> [Document excerpt]
Learning how to crack an egg has become my newest goal. Each week my neighbor holds an egg out towards me, lovingly offering me an opportunity to challenge myself. And each week I shake my head, agreeing to watch her do it for another week. Watching someone else do it correctly doesn’t teach you half of what you learn by doing it badly yourself. And so I continue to be surprised by the weight of an egg, have no idea exactly what it takes to crack its shell, and always waiting for someone else to do it for me.

Keeping Company in the Kitchen

Wednesday, June 03, 2009

 

All of my knowledge about cooking comes from one woman. Because of her, there are  about seven men who will  make their wives very happy. I am the link in between.

> [Your assignment]
Please quote the egg-cracking passage word for word, starting at the words "Learning how to" and stopping after "link in between.".

> [Raw data]
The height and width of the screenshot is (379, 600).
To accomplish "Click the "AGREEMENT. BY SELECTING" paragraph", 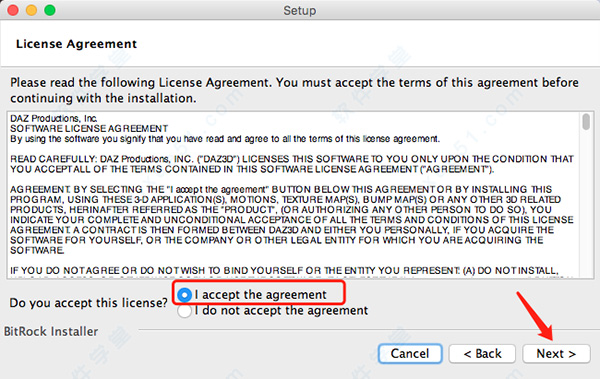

> [Output]
Learning how to crack an egg has become my newest goal. Each week my neighbor holds an egg out towards me, lovingly offering me an opportunity to challenge myself. And each week I shake my head, agreeing to watch her do it for another week. Watching someone else do it correctly doesn’t teach you half of what you learn by doing it badly yourself. And so I continue to be surprised by the weight of an egg, have no idea exactly what it takes to crack its shell, and always waiting for someone else to do it for me.

Keeping Company in the Kitchen

Wednesday, June 03, 2009

 

All of my knowledge about cooking comes from one woman. Because of her, there are  about seven men who will  make their wives very happy. I am the link in between.